Dr Cathy Smith is a senior lecturer in interior architecture at UNSW and the inaugural recipient of The Turnbull Foundation Women in Built Environment scholarship – an initiative of Lucy Turnbull AO, Australian businesswoman, philanthropist and UNSW adjunct professor and alumna.
Balancing caregiving and working, she believes in the value of workplace flexibility and non-linear career trajectories.
“I am strategically geared towards engaging community and governance,” Dr Smith says. “But I do embrace opportunities in an unconventional way.
“So, I’ve found it’s really helpful to think of your career as a design problem that doesn’t necessarily have a straightforward solution.”
Min Kong is an industrial designer and the only female in a team of 20 at Breville.
The UNSW Industrial Design alumna has led projects at Qantas Airways, Commonwealth Bank of Australia, ANZ, Caltex Australia and Cochlear, and last year judged the Victorian Premier’s Design Awards and Good Design Awards.
“Speak your mind. Talk about what you know and what you’re passionate about,” Ms Kong says. “I think that is really the key.”
Prof. Lochhead says there is often an attrition of women from the built environment professions as women’s careers are interrupted or stalled due to unequal opportunities.
“This has been highlighted again during pandemic,” she says. “Women have been disproportionately impacted with reduced working hours or job losses and increased caring responsibilities.
“We need to support women to ensure they can realise their potential in whatever path they take.”

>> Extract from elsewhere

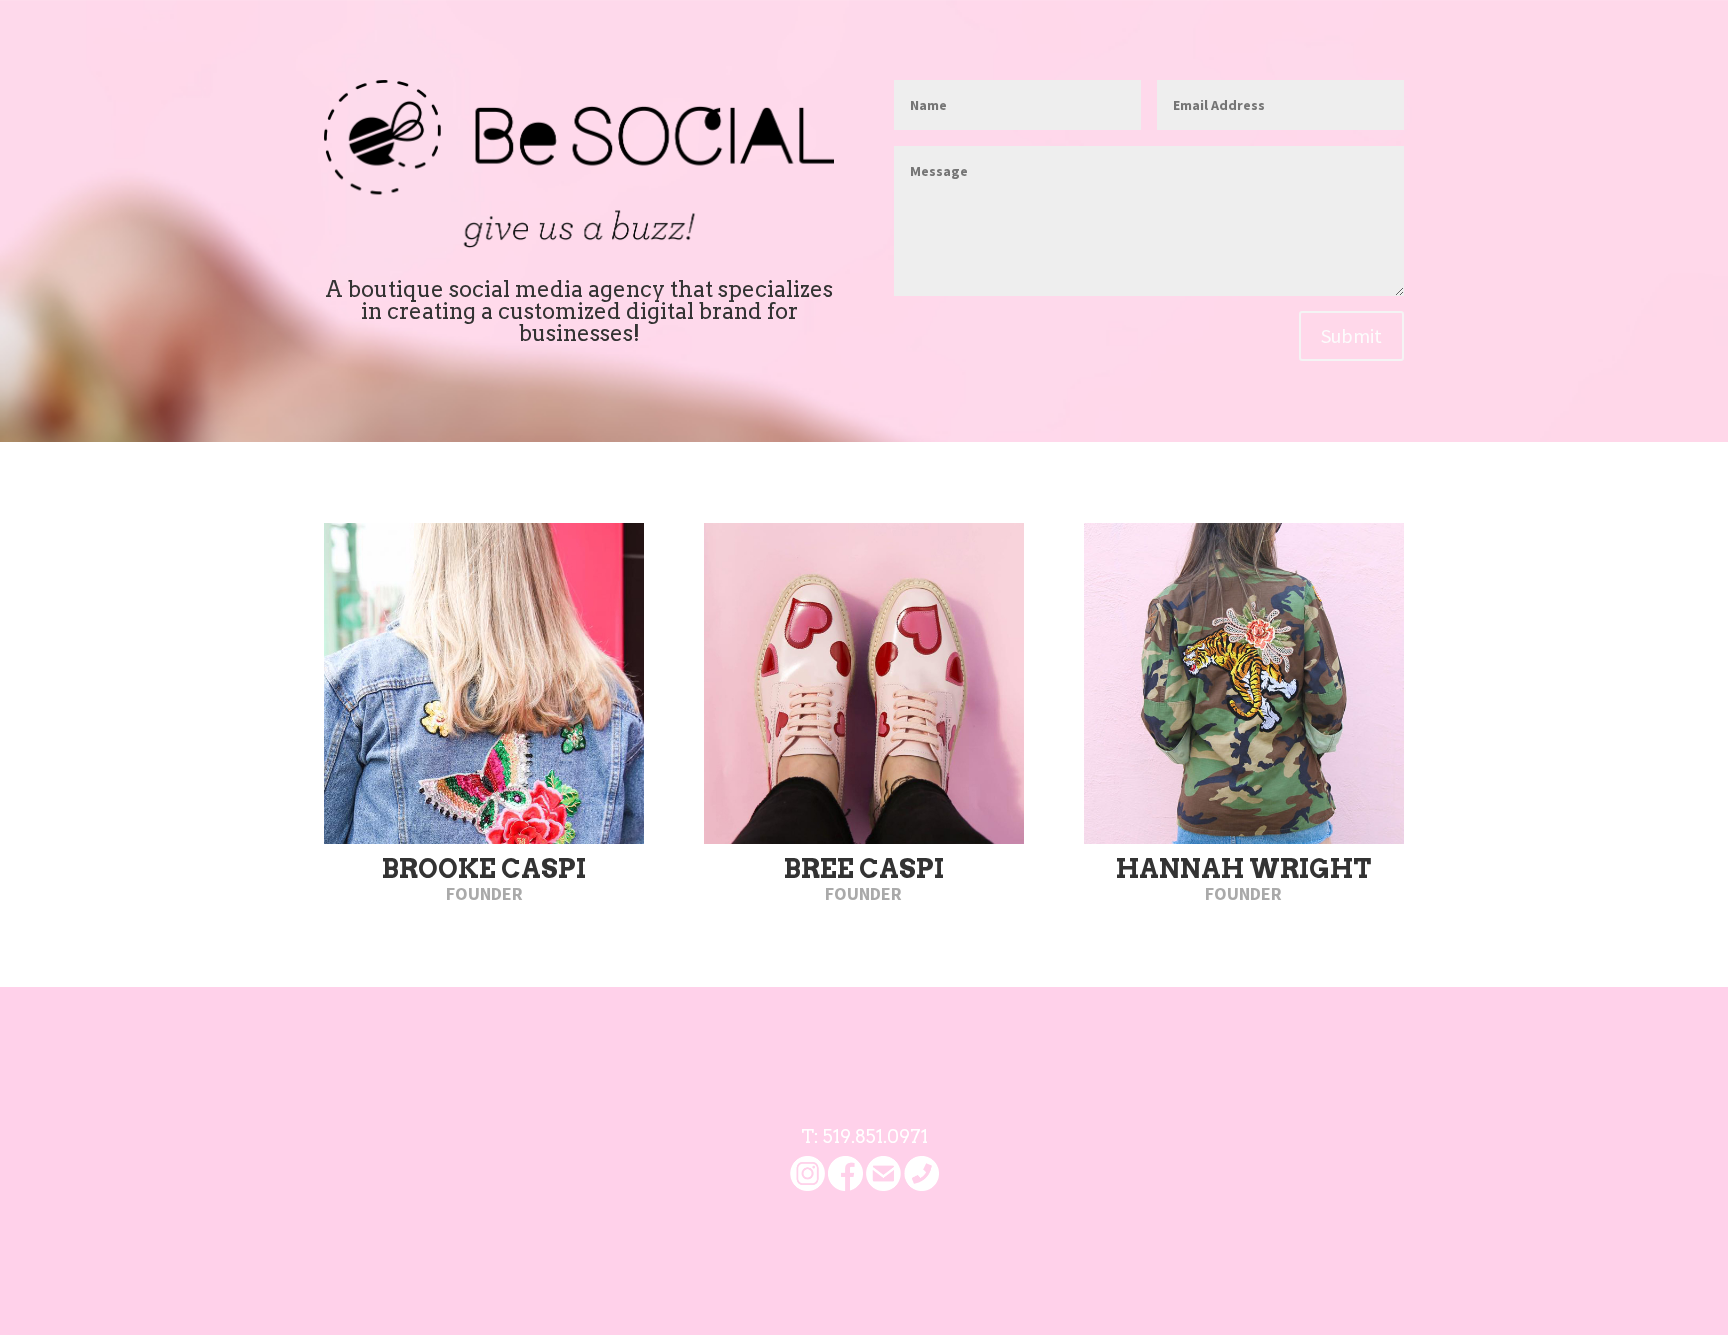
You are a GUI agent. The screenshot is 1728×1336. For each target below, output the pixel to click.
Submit (1351, 335)
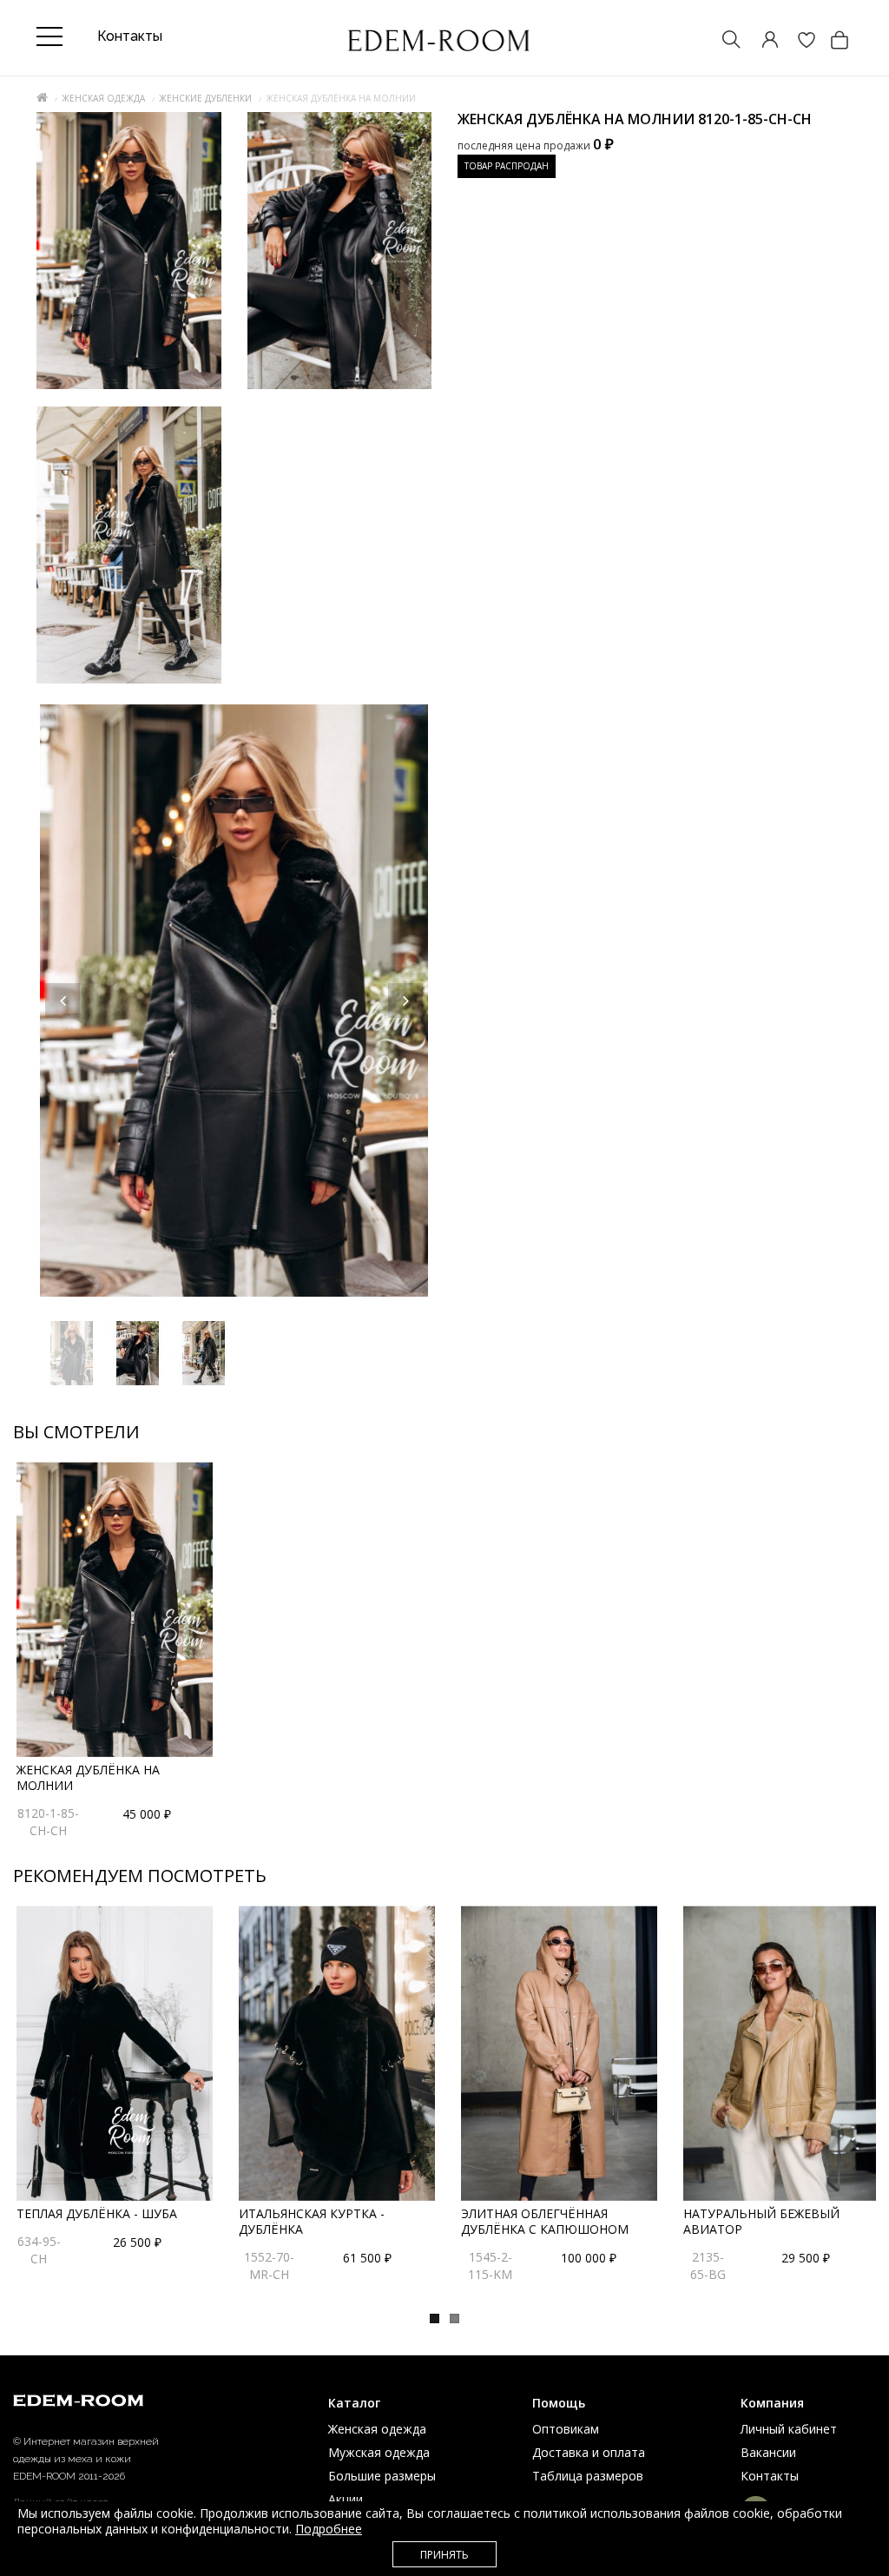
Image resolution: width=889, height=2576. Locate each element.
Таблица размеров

Prof. Lochhead says women often pursue non-traditional career paths, “and yet achieve in equal measure in the full array of built environment professions, often excelling in unexpected endeavours”.
Since her tenure, the number of women professors in UNSW School of Built Environment has increased from 15 to 40 per cent which “far exceeds the national average”, Prof. Lochhead says.

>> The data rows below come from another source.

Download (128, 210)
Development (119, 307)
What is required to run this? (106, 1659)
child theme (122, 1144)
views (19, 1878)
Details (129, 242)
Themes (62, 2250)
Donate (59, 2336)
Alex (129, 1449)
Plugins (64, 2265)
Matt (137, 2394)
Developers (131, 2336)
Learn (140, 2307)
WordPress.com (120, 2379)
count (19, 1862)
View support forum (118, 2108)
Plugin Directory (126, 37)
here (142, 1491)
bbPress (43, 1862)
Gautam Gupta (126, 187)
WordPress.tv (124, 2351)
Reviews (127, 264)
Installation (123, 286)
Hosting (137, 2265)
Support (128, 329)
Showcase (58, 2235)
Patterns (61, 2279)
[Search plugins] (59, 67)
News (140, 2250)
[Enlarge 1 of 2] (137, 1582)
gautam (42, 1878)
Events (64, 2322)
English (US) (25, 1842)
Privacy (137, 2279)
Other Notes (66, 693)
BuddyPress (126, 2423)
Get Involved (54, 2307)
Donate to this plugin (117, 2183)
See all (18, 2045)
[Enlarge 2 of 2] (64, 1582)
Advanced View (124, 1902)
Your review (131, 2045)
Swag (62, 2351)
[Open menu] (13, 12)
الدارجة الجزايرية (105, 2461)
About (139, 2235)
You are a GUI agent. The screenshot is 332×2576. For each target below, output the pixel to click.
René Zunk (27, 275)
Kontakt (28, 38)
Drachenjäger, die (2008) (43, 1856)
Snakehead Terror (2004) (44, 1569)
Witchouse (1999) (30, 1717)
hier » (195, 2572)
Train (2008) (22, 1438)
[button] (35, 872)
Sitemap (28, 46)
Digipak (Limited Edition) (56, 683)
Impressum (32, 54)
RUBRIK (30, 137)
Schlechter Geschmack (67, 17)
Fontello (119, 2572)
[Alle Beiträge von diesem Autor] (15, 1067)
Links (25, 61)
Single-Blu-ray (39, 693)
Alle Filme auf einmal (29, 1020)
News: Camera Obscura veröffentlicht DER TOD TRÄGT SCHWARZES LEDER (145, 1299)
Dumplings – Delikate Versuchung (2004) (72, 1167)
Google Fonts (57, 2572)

And her faculty leadership team is now also more than 50 per cent women.
This progress parallels reform in the architectural profession’s peak body [the Australian Institute of Architects] under her leadership as National President, she says.
Prof. Lochhead also recently established the Built Environment's Equity Scholarship which supports undergraduate students in need.
UNSW’s first female graduate of architecture – the late Associate Professor Anita Lawrence – was also commemorated as a trailblazer during the event, and it was announced that she had bequeathed a donation of $2.3 million to support PhD students researching architectural acoustics.